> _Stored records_
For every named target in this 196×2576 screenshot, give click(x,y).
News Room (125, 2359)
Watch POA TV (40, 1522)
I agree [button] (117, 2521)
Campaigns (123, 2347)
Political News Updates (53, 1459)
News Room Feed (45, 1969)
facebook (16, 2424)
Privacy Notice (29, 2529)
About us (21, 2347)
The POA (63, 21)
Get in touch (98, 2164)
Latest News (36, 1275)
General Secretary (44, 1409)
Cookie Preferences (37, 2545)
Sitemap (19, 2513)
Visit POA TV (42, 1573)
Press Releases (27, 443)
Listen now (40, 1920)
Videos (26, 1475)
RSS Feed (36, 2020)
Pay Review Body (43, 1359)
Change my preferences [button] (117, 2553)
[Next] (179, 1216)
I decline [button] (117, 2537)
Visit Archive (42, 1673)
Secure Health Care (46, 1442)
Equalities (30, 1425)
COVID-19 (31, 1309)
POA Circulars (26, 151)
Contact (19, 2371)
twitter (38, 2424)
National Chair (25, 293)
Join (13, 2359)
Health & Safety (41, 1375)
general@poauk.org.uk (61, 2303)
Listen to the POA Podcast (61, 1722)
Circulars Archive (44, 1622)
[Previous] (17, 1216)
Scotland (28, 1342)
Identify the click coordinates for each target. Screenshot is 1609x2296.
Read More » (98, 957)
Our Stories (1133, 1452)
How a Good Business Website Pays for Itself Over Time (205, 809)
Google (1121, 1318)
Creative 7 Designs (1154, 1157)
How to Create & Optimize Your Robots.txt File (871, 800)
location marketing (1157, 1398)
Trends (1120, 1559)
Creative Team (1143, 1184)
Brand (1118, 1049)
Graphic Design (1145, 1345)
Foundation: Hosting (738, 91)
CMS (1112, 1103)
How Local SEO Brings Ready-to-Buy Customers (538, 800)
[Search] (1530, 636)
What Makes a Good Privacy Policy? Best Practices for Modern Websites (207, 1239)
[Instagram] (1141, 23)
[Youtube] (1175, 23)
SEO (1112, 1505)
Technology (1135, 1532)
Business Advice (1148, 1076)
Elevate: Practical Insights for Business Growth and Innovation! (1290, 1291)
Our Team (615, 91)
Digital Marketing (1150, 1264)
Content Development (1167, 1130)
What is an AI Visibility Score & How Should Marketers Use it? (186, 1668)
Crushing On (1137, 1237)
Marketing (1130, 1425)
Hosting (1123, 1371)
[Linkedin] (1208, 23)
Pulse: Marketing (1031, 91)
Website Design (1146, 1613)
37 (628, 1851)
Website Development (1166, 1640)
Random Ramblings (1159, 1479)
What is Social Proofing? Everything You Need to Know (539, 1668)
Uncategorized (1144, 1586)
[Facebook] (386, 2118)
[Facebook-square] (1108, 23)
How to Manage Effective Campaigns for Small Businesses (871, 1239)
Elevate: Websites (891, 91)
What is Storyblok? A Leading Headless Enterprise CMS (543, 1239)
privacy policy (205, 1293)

> _DESCRIPTION OF THE TASK_
Write out, from the lines above, only those from the line with "Secure Health Care (46, 1442)" to the line with "Circulars Archive (44, 1622)", exactly as given, including the first and the last.

> _SOLUTION FOR THIS EXERCISE_
Secure Health Care (46, 1442)
Equalities (30, 1425)
COVID-19 (31, 1309)
POA Circulars (26, 151)
Contact (19, 2371)
twitter (38, 2424)
National Chair (25, 293)
Join (13, 2359)
Health & Safety (41, 1375)
general@poauk.org.uk (61, 2303)
Listen to the POA Podcast (61, 1722)
Circulars Archive (44, 1622)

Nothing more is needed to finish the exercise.